**Objective**
Repeat, character for character, everything from the first of the rows below down to and including the line that contains "point(82,51)".

**Input for this task**
○ ○ ○ ○ ○
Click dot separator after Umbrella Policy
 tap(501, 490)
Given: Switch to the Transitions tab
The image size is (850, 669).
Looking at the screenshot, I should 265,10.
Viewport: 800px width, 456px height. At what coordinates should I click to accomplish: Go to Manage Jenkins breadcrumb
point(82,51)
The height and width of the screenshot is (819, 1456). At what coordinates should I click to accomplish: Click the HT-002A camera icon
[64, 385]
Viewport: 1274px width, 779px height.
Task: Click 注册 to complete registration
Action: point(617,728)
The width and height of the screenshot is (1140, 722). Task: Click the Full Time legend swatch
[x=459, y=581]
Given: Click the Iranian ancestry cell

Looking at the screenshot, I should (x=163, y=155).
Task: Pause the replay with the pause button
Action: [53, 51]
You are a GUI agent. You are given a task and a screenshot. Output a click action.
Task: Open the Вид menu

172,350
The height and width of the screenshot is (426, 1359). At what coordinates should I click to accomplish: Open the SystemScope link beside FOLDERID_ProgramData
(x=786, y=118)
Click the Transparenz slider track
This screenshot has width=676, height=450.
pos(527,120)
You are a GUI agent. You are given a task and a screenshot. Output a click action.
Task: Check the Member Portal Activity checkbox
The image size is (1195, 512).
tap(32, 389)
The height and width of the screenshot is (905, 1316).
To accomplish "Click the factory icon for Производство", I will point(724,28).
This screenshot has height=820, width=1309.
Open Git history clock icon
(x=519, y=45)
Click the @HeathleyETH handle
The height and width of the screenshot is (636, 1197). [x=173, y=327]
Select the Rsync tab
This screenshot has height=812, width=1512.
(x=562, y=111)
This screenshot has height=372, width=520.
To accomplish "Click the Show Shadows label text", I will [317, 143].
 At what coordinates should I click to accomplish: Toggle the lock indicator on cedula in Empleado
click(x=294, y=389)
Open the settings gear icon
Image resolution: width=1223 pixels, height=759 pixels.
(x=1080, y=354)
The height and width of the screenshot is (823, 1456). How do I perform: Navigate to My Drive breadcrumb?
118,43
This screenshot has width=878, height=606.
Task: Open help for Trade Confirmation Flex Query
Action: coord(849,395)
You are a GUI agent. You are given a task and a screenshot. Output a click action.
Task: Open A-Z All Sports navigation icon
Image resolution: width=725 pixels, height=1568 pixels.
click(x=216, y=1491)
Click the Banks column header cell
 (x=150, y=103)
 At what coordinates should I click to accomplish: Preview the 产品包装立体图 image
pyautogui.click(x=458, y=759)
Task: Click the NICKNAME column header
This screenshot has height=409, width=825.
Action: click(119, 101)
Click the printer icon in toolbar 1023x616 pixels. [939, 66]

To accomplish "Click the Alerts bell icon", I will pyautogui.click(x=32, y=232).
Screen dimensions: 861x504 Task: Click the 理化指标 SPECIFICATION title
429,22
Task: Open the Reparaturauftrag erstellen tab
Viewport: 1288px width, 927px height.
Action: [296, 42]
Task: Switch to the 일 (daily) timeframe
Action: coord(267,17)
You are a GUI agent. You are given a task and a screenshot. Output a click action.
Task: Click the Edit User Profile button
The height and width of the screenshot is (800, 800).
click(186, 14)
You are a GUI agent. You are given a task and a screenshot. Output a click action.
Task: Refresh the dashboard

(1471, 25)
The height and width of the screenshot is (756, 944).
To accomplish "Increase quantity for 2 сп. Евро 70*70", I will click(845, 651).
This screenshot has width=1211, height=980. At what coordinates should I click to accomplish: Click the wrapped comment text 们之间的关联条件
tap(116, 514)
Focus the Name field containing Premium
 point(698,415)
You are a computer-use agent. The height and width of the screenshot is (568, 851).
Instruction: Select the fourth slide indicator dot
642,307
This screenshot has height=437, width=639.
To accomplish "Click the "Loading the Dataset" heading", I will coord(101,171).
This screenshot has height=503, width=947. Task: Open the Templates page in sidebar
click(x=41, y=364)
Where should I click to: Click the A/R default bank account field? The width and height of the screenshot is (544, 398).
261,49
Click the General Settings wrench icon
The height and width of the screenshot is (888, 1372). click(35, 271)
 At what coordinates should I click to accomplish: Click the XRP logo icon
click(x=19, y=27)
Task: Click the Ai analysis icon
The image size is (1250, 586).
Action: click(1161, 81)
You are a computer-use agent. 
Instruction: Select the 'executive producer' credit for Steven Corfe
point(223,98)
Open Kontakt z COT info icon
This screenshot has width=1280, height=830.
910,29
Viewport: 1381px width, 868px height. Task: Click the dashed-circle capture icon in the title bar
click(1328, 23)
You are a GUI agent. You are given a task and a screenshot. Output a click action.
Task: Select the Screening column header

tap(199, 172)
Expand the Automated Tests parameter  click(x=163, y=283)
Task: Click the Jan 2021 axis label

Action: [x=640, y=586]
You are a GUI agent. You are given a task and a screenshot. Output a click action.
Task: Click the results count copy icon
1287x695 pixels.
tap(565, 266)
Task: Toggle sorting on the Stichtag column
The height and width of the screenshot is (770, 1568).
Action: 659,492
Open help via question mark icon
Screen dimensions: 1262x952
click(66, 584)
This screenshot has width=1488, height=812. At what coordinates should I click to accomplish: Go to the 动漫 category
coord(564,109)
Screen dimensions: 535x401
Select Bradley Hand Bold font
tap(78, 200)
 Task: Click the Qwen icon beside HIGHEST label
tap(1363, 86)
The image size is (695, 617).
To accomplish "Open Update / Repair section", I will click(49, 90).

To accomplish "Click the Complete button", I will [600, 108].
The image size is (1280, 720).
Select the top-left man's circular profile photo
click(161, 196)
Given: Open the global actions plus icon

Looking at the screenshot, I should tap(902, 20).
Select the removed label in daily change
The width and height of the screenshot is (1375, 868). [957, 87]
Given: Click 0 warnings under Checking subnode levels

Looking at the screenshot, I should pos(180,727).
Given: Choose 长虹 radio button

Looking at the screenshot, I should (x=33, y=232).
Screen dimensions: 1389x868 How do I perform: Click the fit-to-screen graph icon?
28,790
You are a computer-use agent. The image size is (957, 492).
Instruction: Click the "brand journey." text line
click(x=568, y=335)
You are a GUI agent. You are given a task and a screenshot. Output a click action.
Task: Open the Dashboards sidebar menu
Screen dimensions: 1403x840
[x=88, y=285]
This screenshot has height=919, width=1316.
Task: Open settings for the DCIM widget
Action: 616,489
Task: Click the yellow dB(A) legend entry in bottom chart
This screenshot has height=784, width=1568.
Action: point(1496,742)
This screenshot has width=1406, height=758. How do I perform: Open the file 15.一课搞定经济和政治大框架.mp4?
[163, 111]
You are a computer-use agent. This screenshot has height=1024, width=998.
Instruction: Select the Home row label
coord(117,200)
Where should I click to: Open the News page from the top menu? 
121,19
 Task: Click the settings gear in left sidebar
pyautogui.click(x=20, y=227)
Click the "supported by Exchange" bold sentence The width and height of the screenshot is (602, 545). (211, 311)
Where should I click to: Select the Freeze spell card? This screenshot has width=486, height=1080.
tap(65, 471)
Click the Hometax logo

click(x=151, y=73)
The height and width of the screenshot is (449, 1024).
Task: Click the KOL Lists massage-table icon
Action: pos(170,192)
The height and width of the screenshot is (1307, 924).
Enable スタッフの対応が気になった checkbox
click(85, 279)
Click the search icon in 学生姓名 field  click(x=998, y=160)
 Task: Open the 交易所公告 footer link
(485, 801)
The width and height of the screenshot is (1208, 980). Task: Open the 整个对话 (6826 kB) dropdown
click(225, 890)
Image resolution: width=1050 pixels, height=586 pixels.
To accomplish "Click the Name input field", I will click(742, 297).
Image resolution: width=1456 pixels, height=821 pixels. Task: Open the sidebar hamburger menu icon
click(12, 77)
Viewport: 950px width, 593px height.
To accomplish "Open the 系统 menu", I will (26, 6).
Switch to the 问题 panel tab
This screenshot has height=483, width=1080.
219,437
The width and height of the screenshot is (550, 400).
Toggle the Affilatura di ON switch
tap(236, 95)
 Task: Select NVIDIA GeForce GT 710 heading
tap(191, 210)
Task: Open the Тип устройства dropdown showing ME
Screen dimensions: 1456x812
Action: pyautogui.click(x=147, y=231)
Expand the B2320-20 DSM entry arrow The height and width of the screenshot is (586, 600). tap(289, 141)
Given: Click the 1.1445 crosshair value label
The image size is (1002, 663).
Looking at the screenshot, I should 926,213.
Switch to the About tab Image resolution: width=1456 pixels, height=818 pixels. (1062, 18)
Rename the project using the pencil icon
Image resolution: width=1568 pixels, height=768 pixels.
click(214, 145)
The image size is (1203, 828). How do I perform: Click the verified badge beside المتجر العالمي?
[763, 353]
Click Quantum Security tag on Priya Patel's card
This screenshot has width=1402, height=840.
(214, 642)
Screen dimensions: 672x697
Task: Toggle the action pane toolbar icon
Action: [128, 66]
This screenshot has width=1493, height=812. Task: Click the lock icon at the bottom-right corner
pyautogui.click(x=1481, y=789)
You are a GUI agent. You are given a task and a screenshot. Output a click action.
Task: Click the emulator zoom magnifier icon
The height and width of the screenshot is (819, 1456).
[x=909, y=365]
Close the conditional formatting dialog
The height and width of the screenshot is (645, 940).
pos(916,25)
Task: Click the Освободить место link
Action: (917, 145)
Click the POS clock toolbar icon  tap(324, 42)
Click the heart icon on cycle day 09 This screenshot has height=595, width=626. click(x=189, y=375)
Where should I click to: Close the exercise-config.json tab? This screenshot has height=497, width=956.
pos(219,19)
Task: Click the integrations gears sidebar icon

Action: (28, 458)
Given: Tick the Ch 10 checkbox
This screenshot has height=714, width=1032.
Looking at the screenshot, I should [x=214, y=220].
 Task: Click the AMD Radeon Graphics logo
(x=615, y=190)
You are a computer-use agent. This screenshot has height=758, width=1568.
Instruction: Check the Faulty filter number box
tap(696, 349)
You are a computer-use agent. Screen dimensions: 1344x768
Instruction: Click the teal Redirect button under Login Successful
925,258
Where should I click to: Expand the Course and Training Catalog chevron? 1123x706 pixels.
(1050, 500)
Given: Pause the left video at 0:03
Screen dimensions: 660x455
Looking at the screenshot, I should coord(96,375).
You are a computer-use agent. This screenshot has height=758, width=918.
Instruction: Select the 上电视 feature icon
○ ○ ○ ○ ○
**The output**
Click dot separator after Umbrella Policy
 tap(501, 490)
Given: Switch to the Transitions tab
The image size is (850, 669).
Looking at the screenshot, I should 265,10.
Viewport: 800px width, 456px height. At what coordinates should I click to accomplish: Go to Manage Jenkins breadcrumb
point(82,51)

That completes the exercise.